***
Berpura-pura ceria itu sakit, teman :)
***Aku berjalan goyah menuju halte depan sekolah. Tidak tahu apa yang ku rasakan kali ini. Hanya kosong. Entah sadar atau bagaimana, aku sudah duduk manis di dalam angkot jurusan stasiun. Selama perjalanan kurang lebih 15 menit itu aku hanya diam menatap jalan hingga ternyata aku sudah sampai di stasiun. Aku turun dan memasuki kawasan ramai itu.
Keadaannya penuh sesak walaupun jarum jam baru menunjukan pukul 02.18.pm. Terik matahari dan juga gas karbondioksida yang meningkat membuat peluh dengan sukses membasahi seragamku. Langsung saja aku mengeluarkan kartu multi trip ku dari dalam tas dan menempelkannya di pintu penghalang yang memisahkan gedung utama stasiun dengan peron. Setelah tanda ceklisnya berubah menjadi hijau, aku melangkahkan kaki kecil ini menuju peron dua. Menunggu kereta jurusan mana saja yang akan lewat.
Selang beberapa menit, sebuah kereta jurusan Jakarta Kota datang. Aku naik bersama puluhan orang lainnya. Untungnya kereta dalam keadaan cukup sepi. Segera saja aku berjalan menuju gerbong khusus wanita dan duduk di bagian paling pojok. Sebelum duduk aku mengeluarkan sweater, earphone, dan ponselku. Ku kenakan sweater berwarna putih milikku dan melepas karet kuncir yang dari tadi menyatukan helai rambutku.
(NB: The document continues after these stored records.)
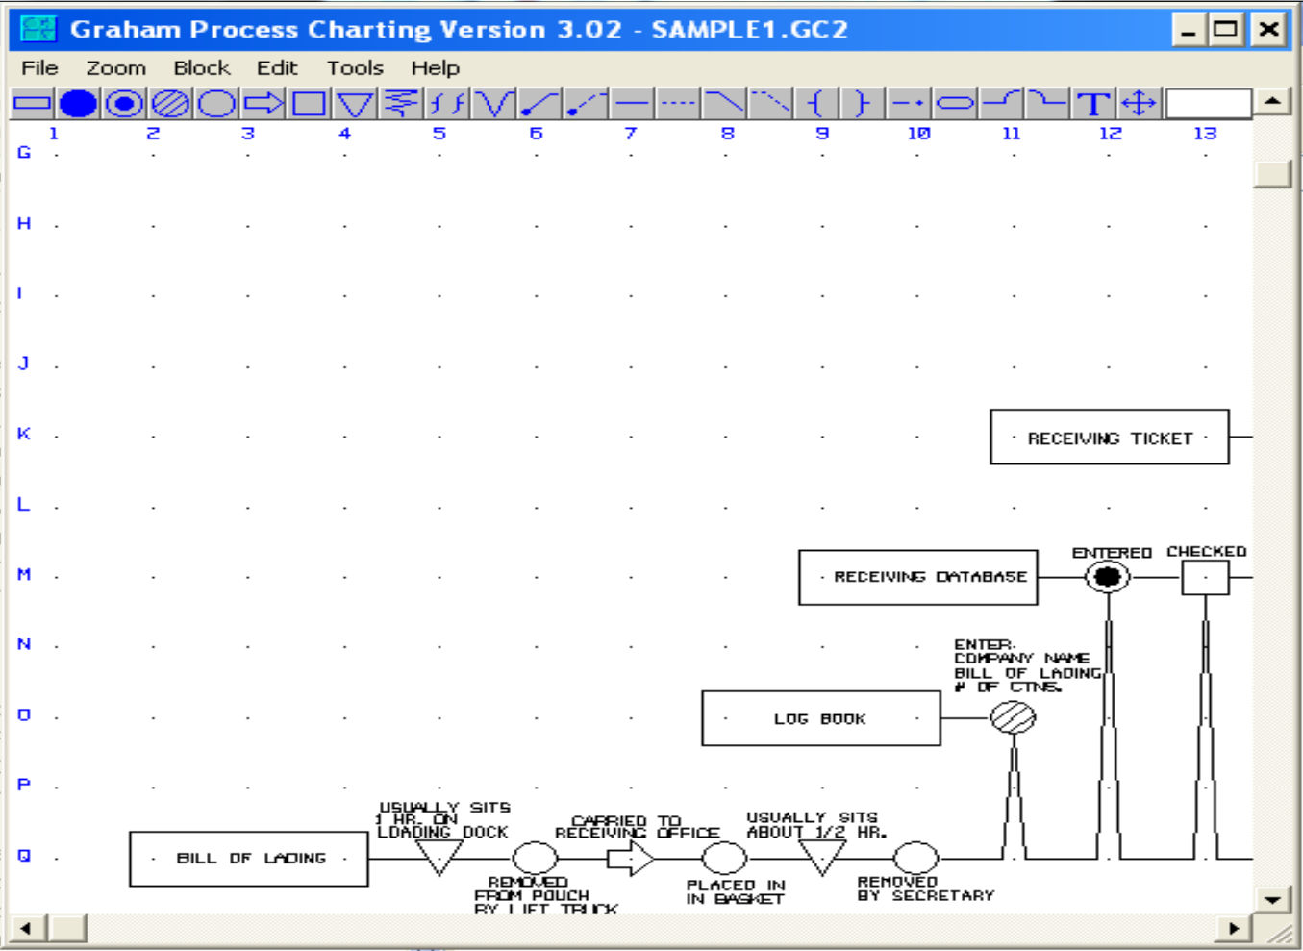Viewport: 1303px width, 951px height.
Task: Select the Inspect square symbol tool
Action: (x=308, y=103)
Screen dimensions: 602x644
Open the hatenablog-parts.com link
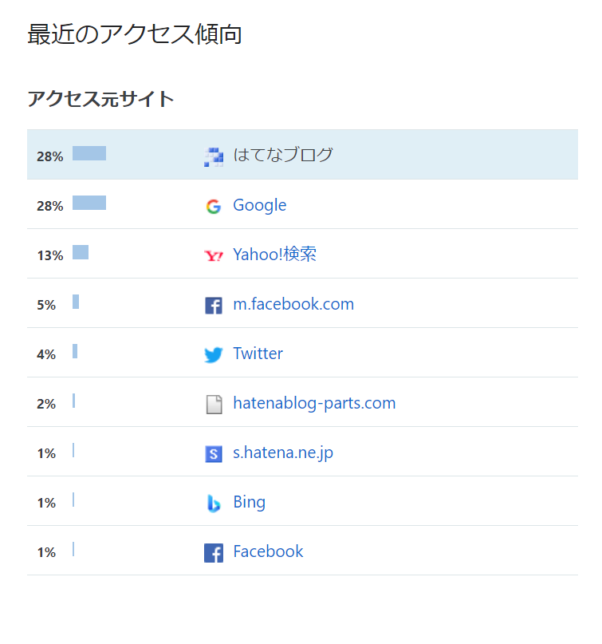coord(314,403)
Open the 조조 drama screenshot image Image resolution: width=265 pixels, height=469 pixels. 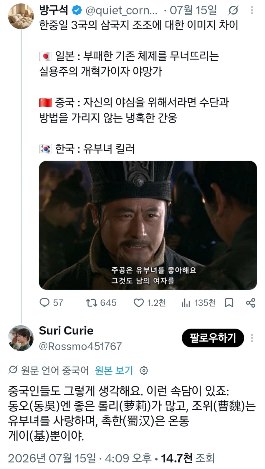[x=148, y=225]
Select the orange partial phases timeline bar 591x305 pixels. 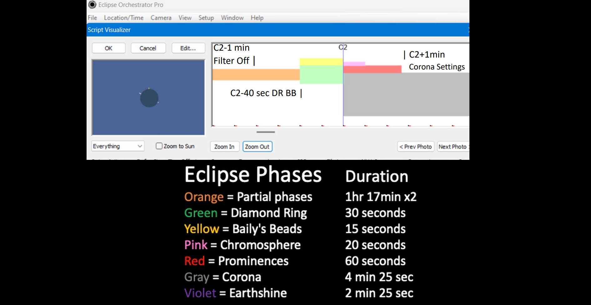256,74
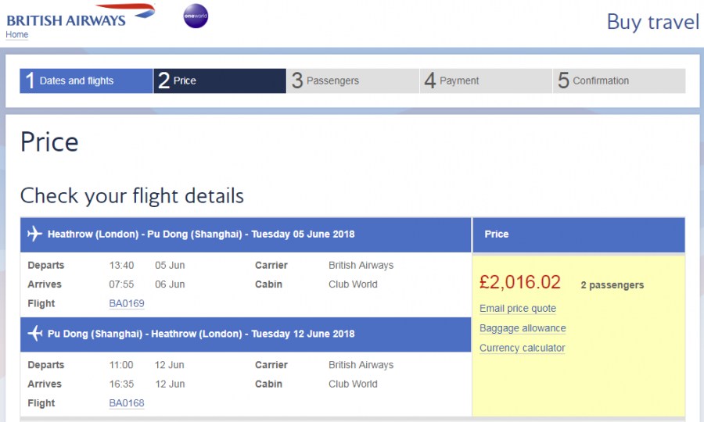704x422 pixels.
Task: Open flight BA0169 details link
Action: click(x=127, y=303)
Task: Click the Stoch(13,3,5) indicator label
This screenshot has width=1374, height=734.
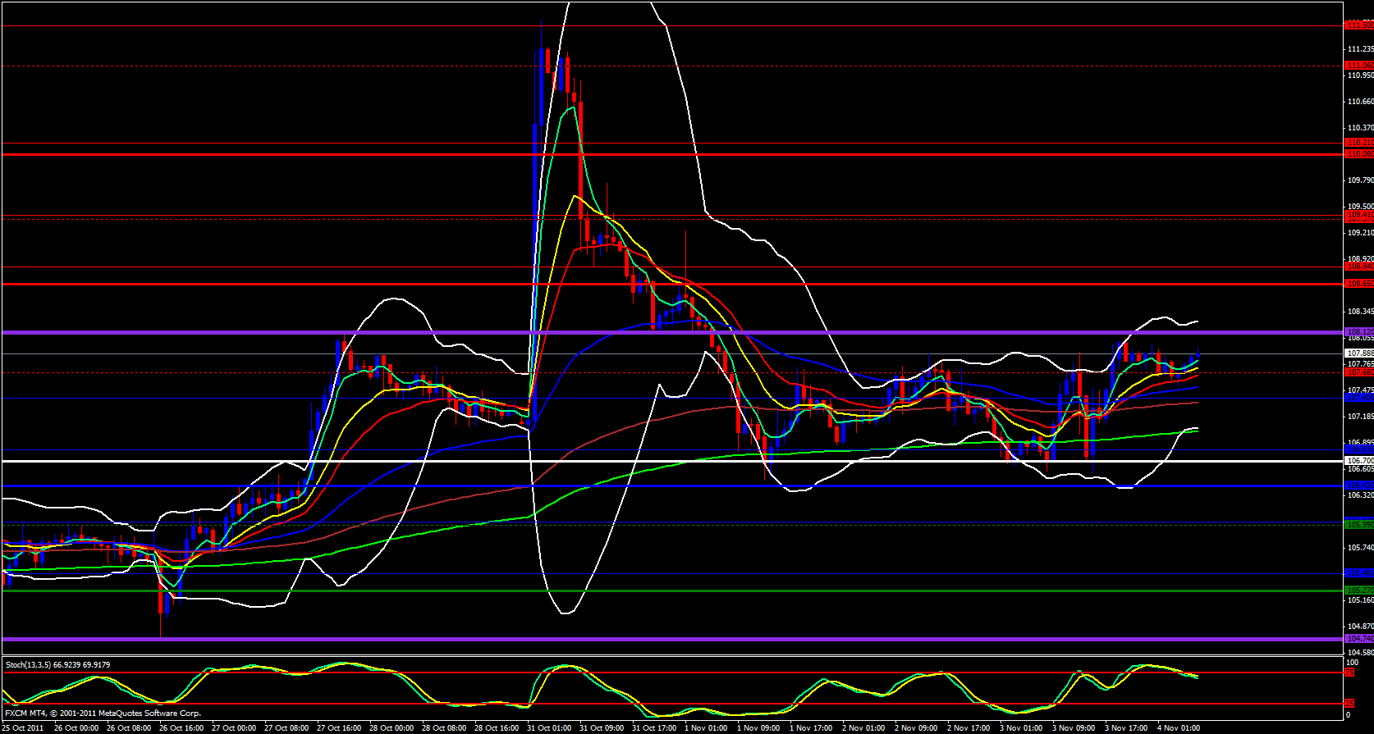Action: click(57, 665)
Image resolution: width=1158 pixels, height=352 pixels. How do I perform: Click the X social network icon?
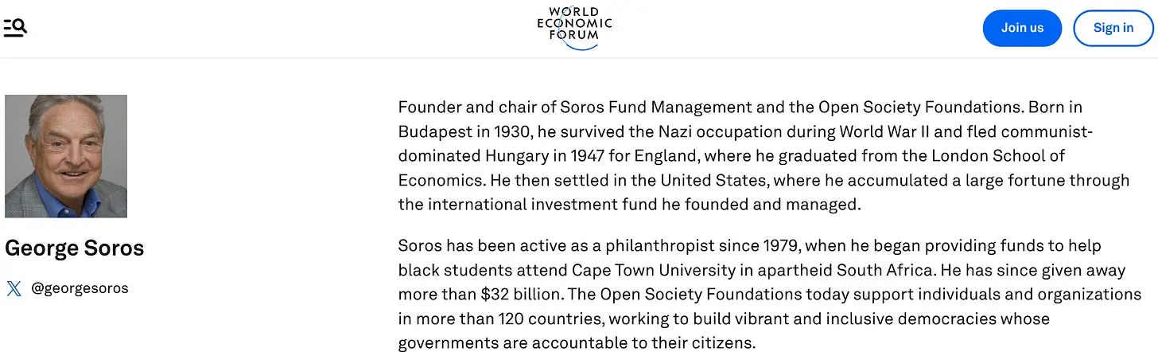14,288
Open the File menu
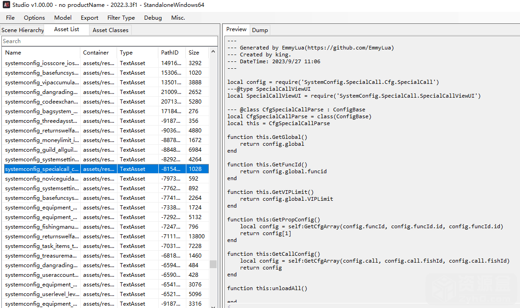 pos(10,18)
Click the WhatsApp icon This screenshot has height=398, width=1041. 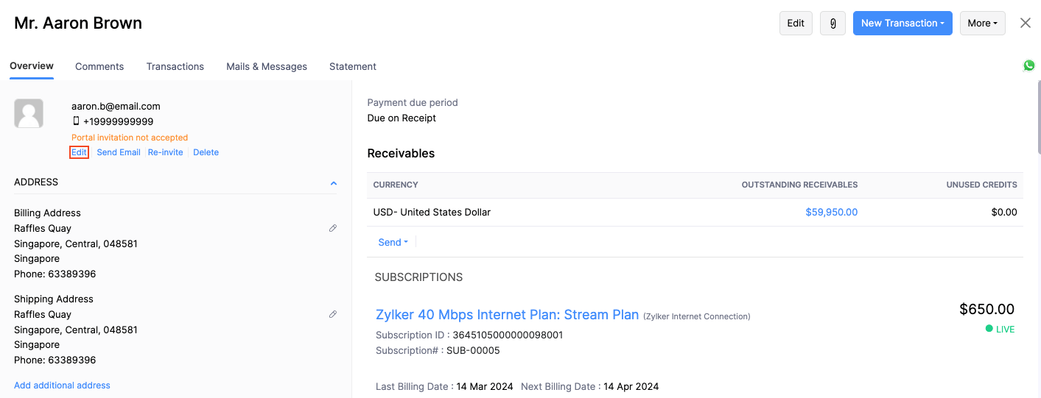(1029, 65)
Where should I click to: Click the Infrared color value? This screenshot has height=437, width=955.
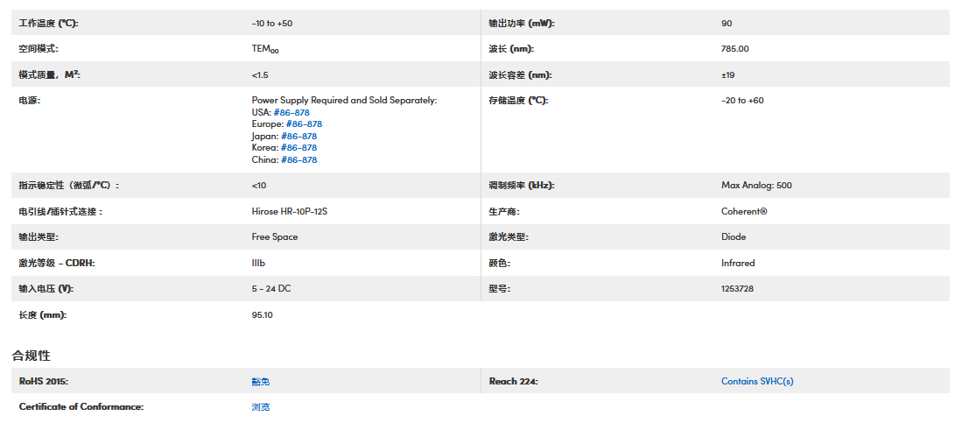pos(738,263)
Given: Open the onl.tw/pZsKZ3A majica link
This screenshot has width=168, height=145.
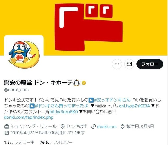Looking at the screenshot, I should pos(134,106).
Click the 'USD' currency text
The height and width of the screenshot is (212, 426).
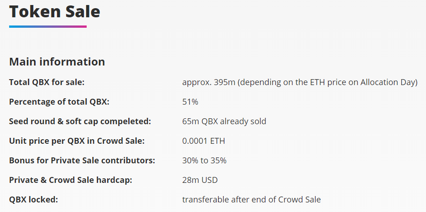click(x=209, y=180)
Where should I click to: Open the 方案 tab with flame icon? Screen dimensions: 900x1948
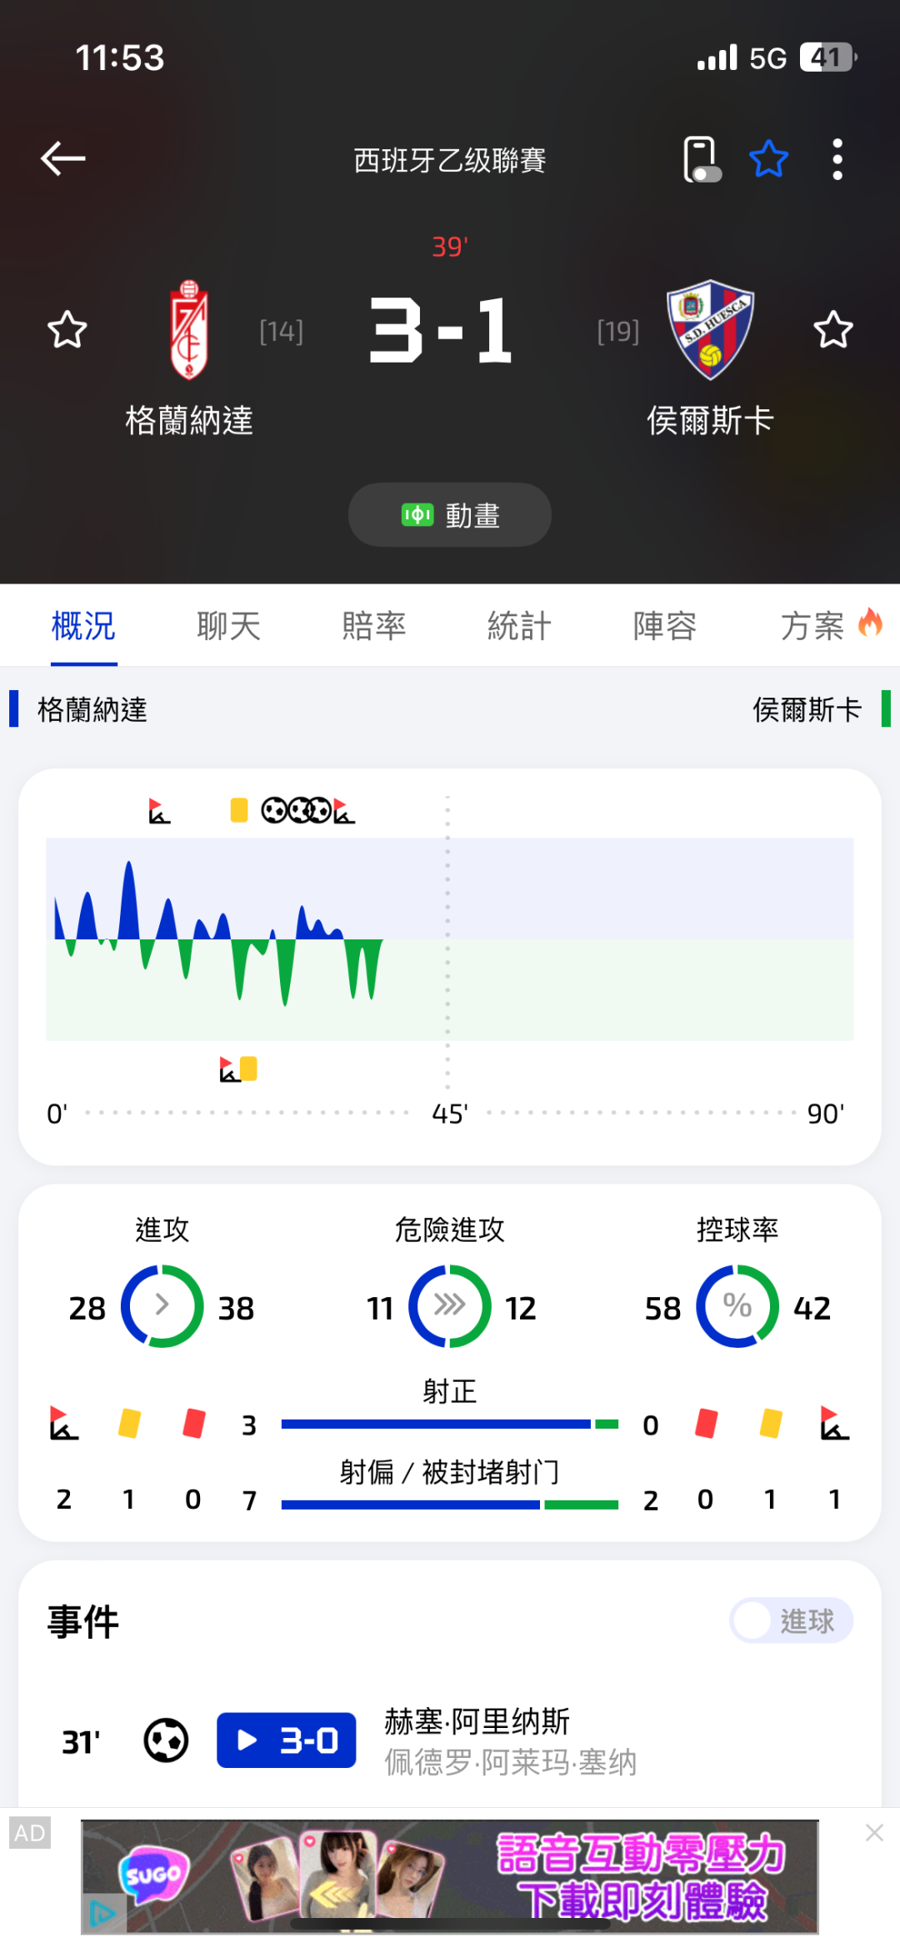point(831,625)
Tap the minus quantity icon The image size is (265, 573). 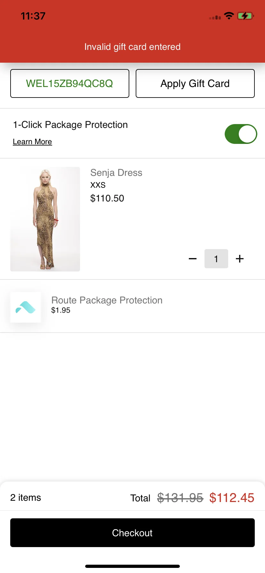coord(193,259)
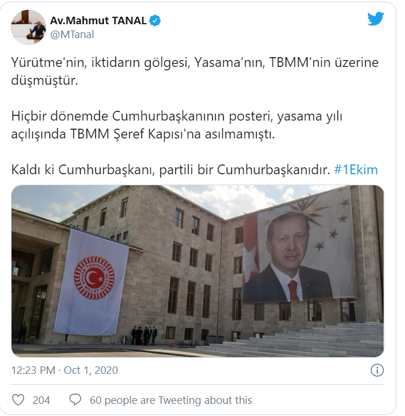Open the author's round profile avatar

coord(28,27)
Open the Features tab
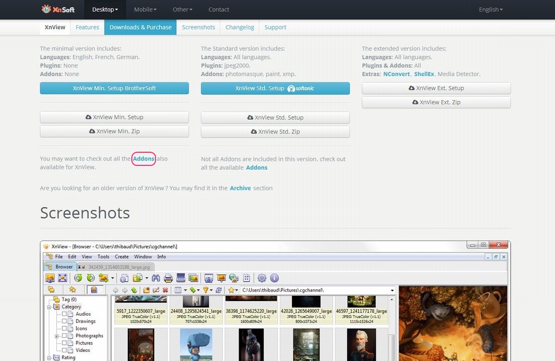The image size is (555, 361). 87,27
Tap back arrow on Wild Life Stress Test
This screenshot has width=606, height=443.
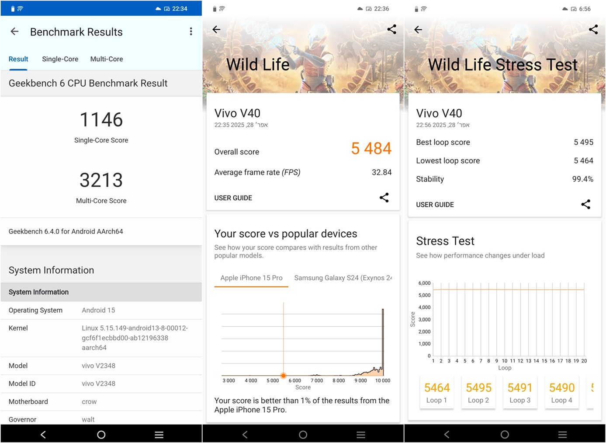tap(418, 30)
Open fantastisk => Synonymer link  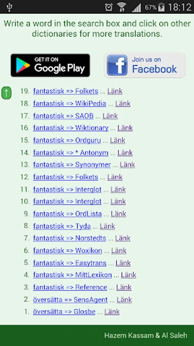[72, 165]
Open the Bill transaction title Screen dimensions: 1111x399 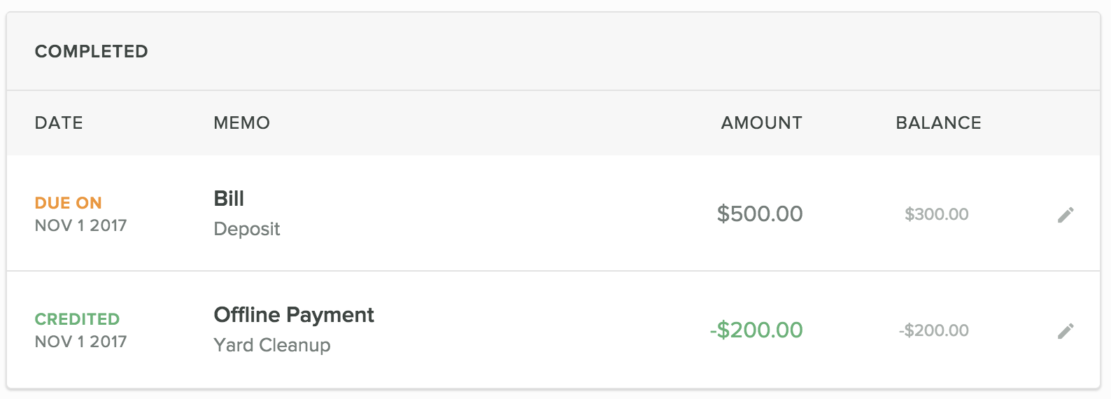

Ku sambungkan kabel earphone dengan ponselku dan menyumbatkannya ke telinga. Saat itu juga sebuah lagu mengalun lembut di telingaku.
Setelah kupahami aku bukan yang terbaik
Yang ada di hatimu
Tak dapat kusangsikan
Ternyata dirinyalah yang mengerti kamu
Bukanlah diriku ..Kini maafkanlah aku
Bila aku menjadi bisu kepada dirimu
Bukan santunku terbungkam
Hanya hatiku berbatas 'tuk mengerti kamu
Maafkanlah aku..Aku menghela napas berat dan menyenderkan kepala ke body kereta. Tanpa dikomando, air mata sialan itu turun lagi.
Cih! Begini rasa patah hati.
Tak pernah sekali pun ada di pikiran ku bahwa Kak Ardan besama dengan Kak Atha. Dan yang lebih parahnya lagi, aku tak bisa membenci Kak Atha, dia terlalu baik.
Setetes air mata bergulir di pipiku. Namun lama-lama, tetes itu menjadi semakin deras. Aku terisak ditempatku.
Aku tau, berjuang untuknya memang tidak akan mudah. Namun yang tak ku sangka adalah jika rasanya akan semenyesakan ini. Dari awal aku sudah paham jika aku dan dia bagaikan bumi dan langit, tapi yang ku lupakan adalah sedekat apapun bumi dengan langit, bumi tetap bukan apa-apa tanpa langit, sedangkan langit tetaplah langit tanpa bumi sekalipun.
Dua tahun aku menunggu. Menunggu dia melihatku, berbalik ke arah ku, tapi apa? Aku tak dapat apa-apa. Sungguh menyakitkan rasanya menunggu begitu lama, dan kau tau apa yang lebih menyakitkan dari menunggu? Yaitu menunggu sesuatu yang kau tau tak akan pernah datang.
Dan selama itu aku berjuang sendirian. Namun lagi-lagi aku dihadapkan dengan kenyataan bahwa adal hal yang lebih menyedihkan dari berjuang sendirian, yaitu berjuang untuk sesuatu yang kau tau tak akan mungkin untuk diperjuangkan.
Ardan dan Atha. Nama yang saat ini begitu melekat di hati dan pikiranku. Harus aku akui, mereka-Ardan dan Atha-memang cocok.
Ternyata semenyakitkan ini rasanya kehilangan seseorang yang tak pernah dimiliki.
Walau ku masih mencintaimu
Ku harus meninggalkanmu
Ku harus melupakanmu
Meski hatiku menyayangimu
Nurani membutuhkanmu
Ku harus merelakanmuSAMSONS - Bukan Diriku
Reff dari lagu yang sedari tadi ku dengar terus mengalun di telingaku. Anehnya, lagu itu malah berputar bising di hatiku, bukan di telingaku.